3) Think about building a relationship.

In the library field, we are not used to proactively pursuing customers. We typically promote our activities through standardized channels and expect that interested people will show up. However, this isn’t a highly effective approach, particularly when attempting to reach groups who don’t regularly use the library. If we want to convince these nonusers that the library is a relevant place we need to find them and proactively reach out to them directly. We also need to learn a little about them, because as librarians we know that information is power.
For targeting to be effective, our focus should be on building a relationship, as opposed to just bringing the library to their attention.
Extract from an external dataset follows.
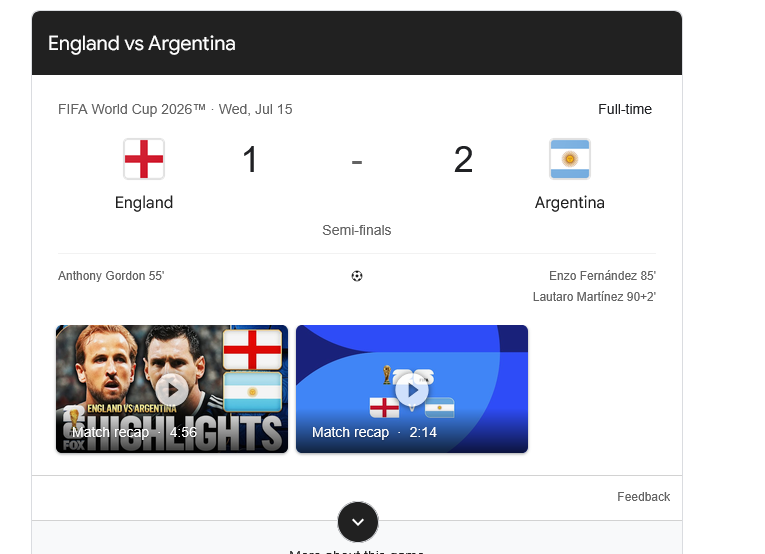Play the blue match recap video
The height and width of the screenshot is (554, 765).
(x=412, y=390)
A certain level of individualized consideration is needed by the target group in order to gain their interest, participation, and loyalty. This approach may seem like more work at first blush, but it provides a much greater return in the end. It enables you to provide an outreach effort, program, service, or event to the people who actually care about it. It is the one case where “preaching to the choir” is highly effective.

Why Target?

Why Target?

“All organizations today are faced with rising customer disloyalty and shrinking margins. Yet some are enjoying surprising successes by focusing on individual customers, using technology to create long-term, individualized, one-to-one relationships. In as few words a possible, this strategy is based on the idea of treating different customers differently. Companies initiate 1 to 1 marketing programs in order to create more loyal, profitable customers, and to protect their unit margins from erosion. There are four key steps to implementing this kind of marketing program:
1) Identify customers
2) Differentiate them from one another
3) Interact with them
4) Customize some aspect of a product or service to meet their individual needs. "

From "The One to One Fieldbook: The Complete Toolkit for Implementing a 1 to1 Marketing Program" by Don Peppers and Marthat Rodgers, Ph.D

For your library this approach will allow you to:
  • Gain more supporters for your library.
  • Create a sense of loyalty toward your library.
  • Work smarter, rather than harder in your library’s marketing efforts.